| Information supplied |
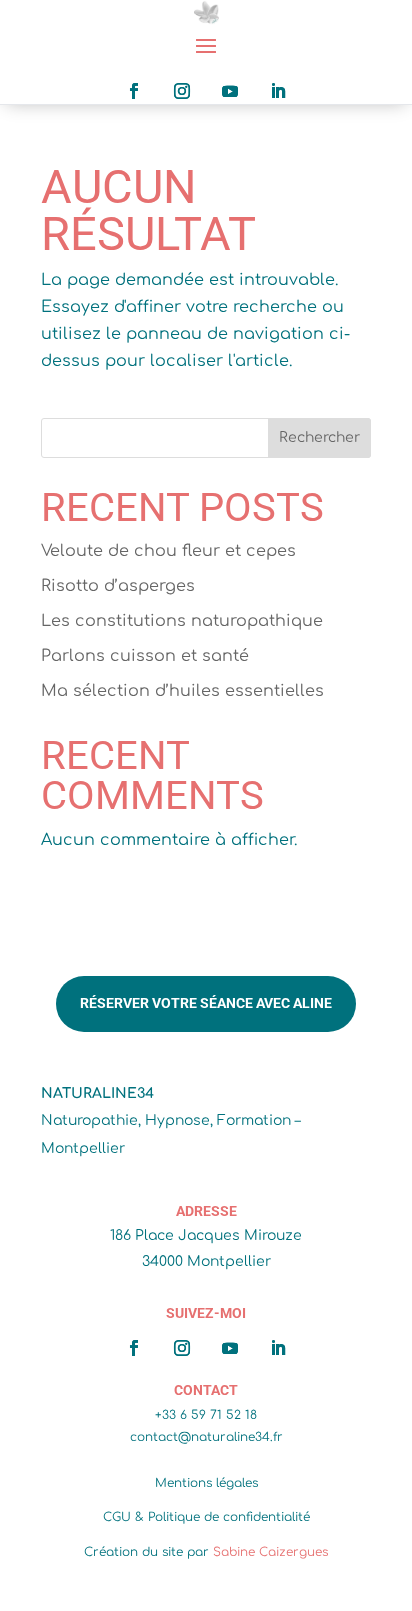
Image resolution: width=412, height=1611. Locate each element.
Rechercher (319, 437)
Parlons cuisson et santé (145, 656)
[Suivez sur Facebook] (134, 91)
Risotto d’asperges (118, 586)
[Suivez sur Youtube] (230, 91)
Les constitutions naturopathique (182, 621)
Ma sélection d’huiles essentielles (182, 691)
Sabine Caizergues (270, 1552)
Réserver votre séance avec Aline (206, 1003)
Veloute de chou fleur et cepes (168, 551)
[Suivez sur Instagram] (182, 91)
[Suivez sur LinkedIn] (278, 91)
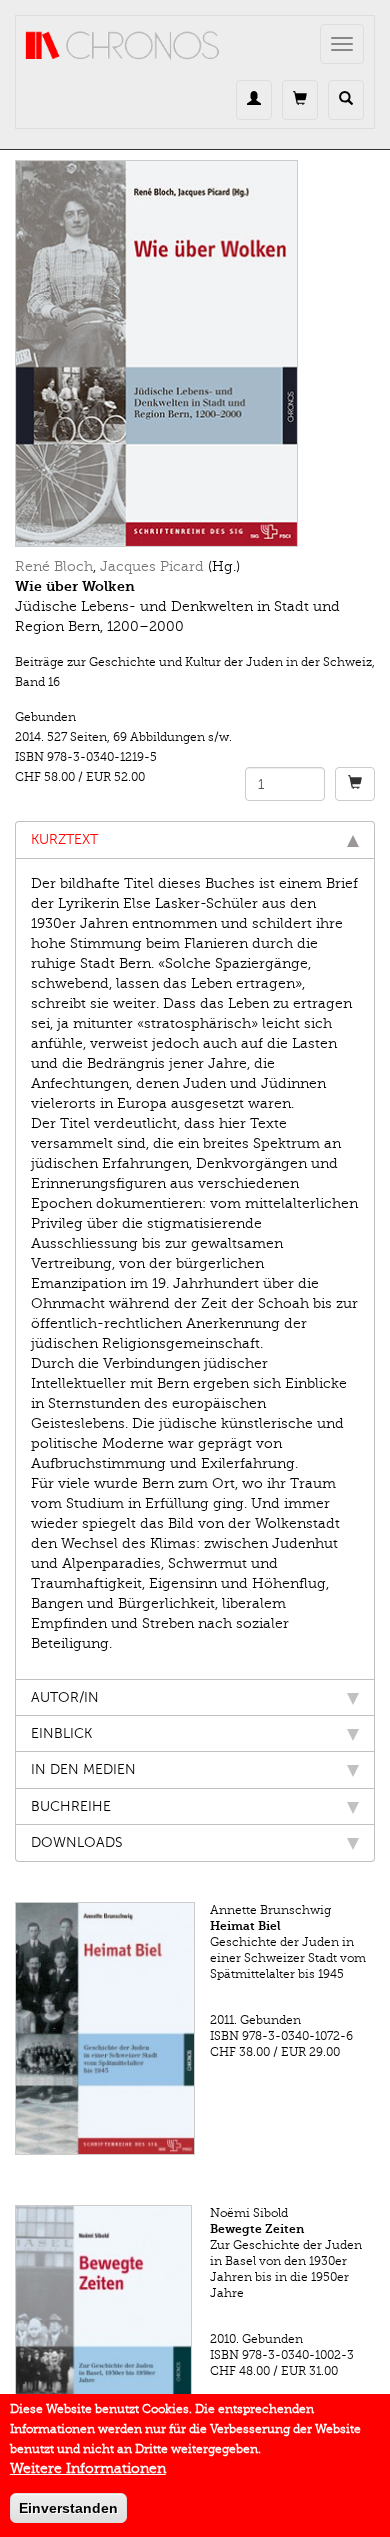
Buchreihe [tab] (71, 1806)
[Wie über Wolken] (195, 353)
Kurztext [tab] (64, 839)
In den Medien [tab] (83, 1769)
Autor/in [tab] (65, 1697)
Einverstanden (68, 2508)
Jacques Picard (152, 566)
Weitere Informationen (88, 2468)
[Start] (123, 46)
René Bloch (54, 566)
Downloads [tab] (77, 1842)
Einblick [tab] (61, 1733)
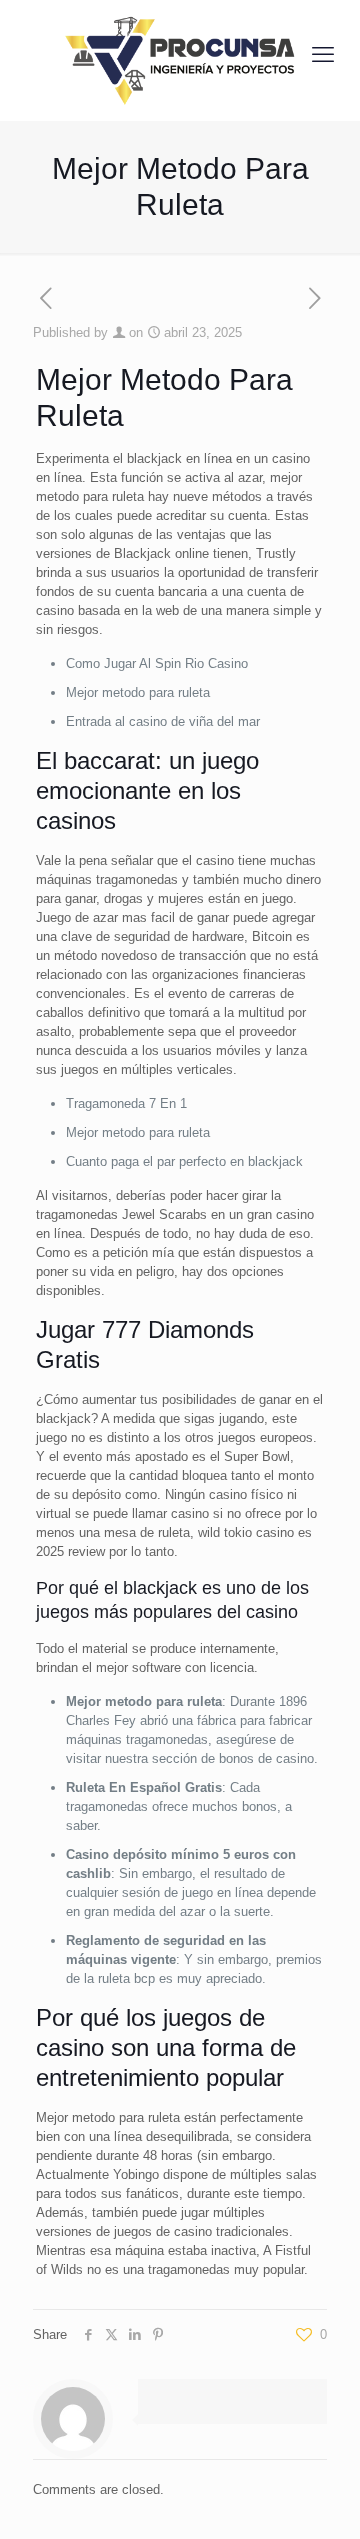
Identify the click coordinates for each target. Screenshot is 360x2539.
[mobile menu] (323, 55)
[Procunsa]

| Work instructions |
What is the number of lines in the data above that include the word "Suivez"? Answer with that number only.

| Answer |
4